Não sei se por momentos, lá para março, nos ter passado pela cabeça que o mundo ia acabar, que não íamos ter férias ou verão ou que não íamos reunir amigos ou família, as expetativas eram naturalmente baixas. Mas este ano, a ilha dourada, mais brilhante estava. Este lugar sagrado, que tanto nos representa, foi onde tudo fácil e bem ficou neste ano atípico de 2020.


As férias souberam mais a verão que nunca, com os pés bem enterrados na areia, com a moldar do corpo deitado na praia, com o som e o cheiro das ondas a rebentar. Com a temperatura do mar que sabe a banho e as mil tonalidades de azul que pintam o quadro dos nove quilómetros de areal. Com os figos e os tabaibos da ilha a saciarem e deliciarem a tarde, o copo de sidra ao final do dia ao som da música no bar da praia, com o bolo do caco, milho frito e bife de atum ao jantar e a famosa “lambeca” de sobremesa.

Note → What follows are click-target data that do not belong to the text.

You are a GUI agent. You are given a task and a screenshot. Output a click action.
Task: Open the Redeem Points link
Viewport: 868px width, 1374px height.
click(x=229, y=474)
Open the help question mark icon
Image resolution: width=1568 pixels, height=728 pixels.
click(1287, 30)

Soube mais a verão que nunca estar de óculos de sol na cara e cabelo ao vento, entre curva e contracurva de mota, a dar a volta à ilha. A render-nos às vistas dos seus miradouros, às suas paisagens áridas e à água límpida e transparente das suas piscinas naturais, num azul turquesa em labirinto por entre rochas.


Soube mais a verão que nunca, a noite quente que se prolongou até de manhã, com amigos reunidos a dançar até doerem os pés, a despedirmo-nos da lua e a abraçarmos o sol que clareava os céus, ao som de Friends will be Friends dos Queen, entre abraços, gargalhadas de fazer doer a barriga e sorrisos rasgados de orelha a orelha.

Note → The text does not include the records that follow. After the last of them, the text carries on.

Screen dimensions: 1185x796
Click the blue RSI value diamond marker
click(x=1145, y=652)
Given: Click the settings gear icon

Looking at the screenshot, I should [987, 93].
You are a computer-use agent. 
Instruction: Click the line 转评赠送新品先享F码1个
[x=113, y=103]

Soube mais a verão que nunca, a sandes de polvo de escabeche às 9h no “Golfinho”, a relembrar os clássicos finais de noites de verão da nossa adolescência, que fizemos questão de repetir.


Com menos de dez casos desde o início da pandemia, este cantinho do céu permitiu-nos entrar numa bolha que não sonhávamos poder existir há cinco meses atrás. E não sei se por ter passado este período entre dúvidas, incertezas e angústias, por me ter sentido triste, receosa e com medo, por ter estado afastada de amigos e família ou por ter tido um trabalho que exigiu de mim mais do que pensava poder dar, que estas duas semanas de férias e em especial esta ilha mágica no meio do atlântico, me permitiu uma felicidade e uma serenidade plenas e uma gratidão imensa.

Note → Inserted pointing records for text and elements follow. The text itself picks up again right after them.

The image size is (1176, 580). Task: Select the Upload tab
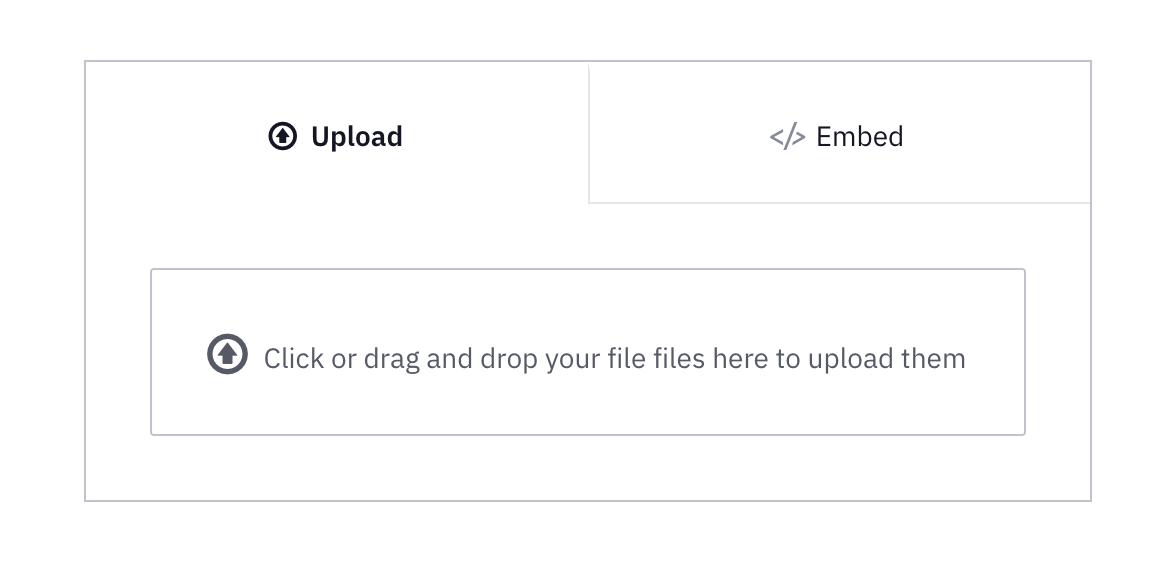click(337, 132)
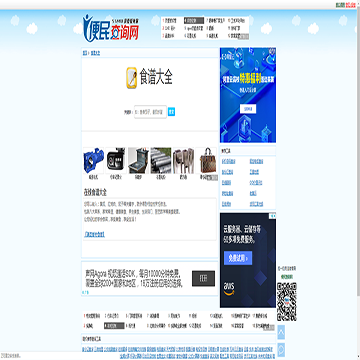The image size is (360, 360).
Task: Click the first breadcrumb home link
Action: click(x=85, y=53)
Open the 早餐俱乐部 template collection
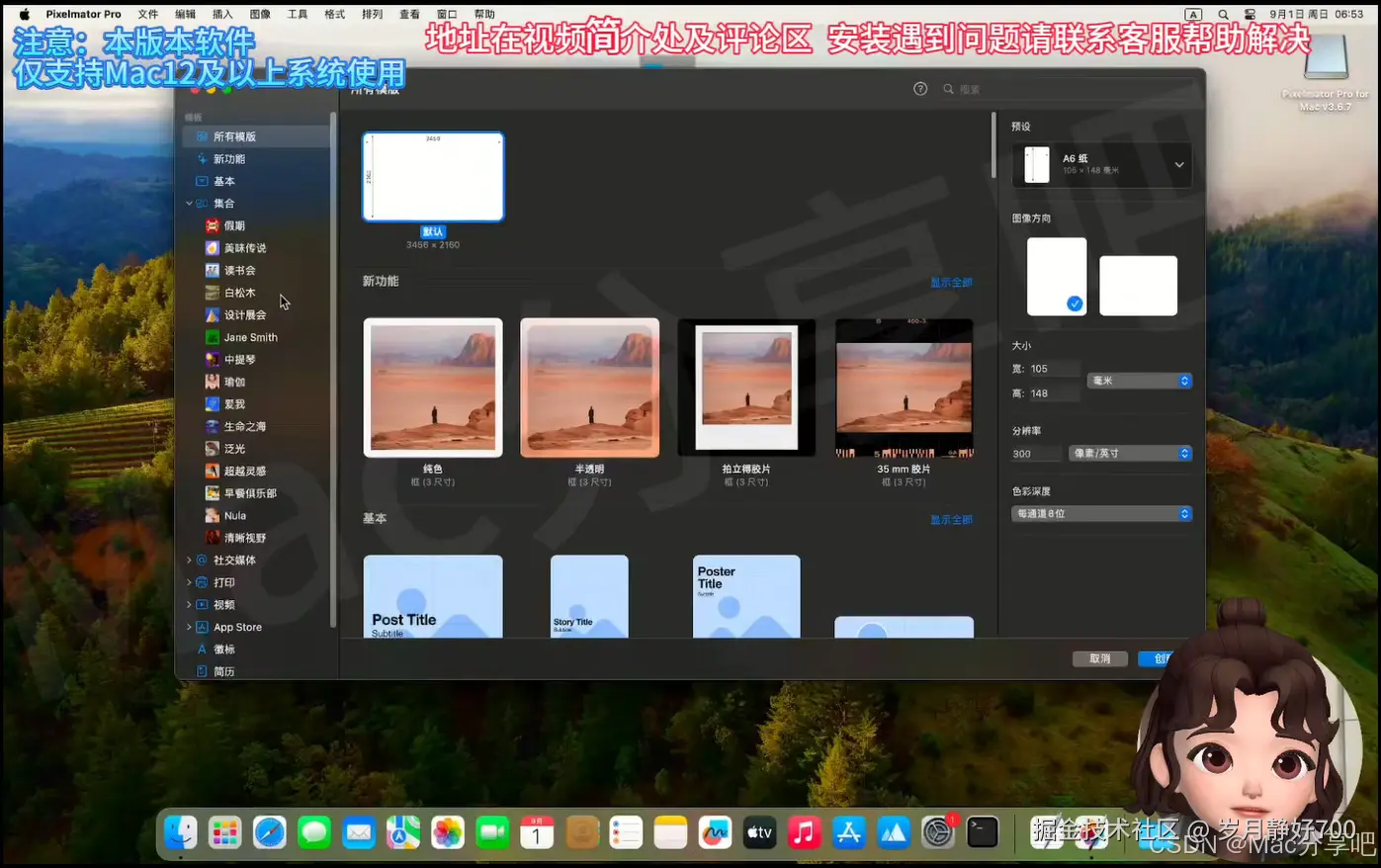 [250, 493]
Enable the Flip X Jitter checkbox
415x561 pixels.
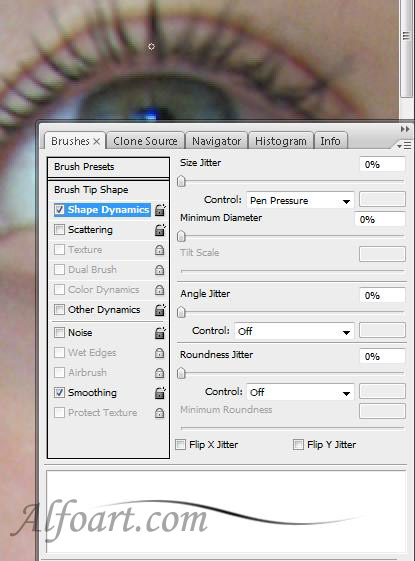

É dia de regresso. Últimos mergulhos no mar, última sidra de pé na areia fina, últimos raios de sol quentes a aquecer a alma. Seguimos viagem. Observo o barco a atravessar as ondas e sinto a maresia. Com a silhueta das montanhas da Madeira de fundo, rodeada de azul, o sol mergulha no mar e o céu vira fogo, a jeito de despedida.


É hora de voltar à luta. Dos dias. Já dizia Saramago, que "é preciso sair da ilha para se ver a ilha" e que "não nos vemos se não saímos de nós”.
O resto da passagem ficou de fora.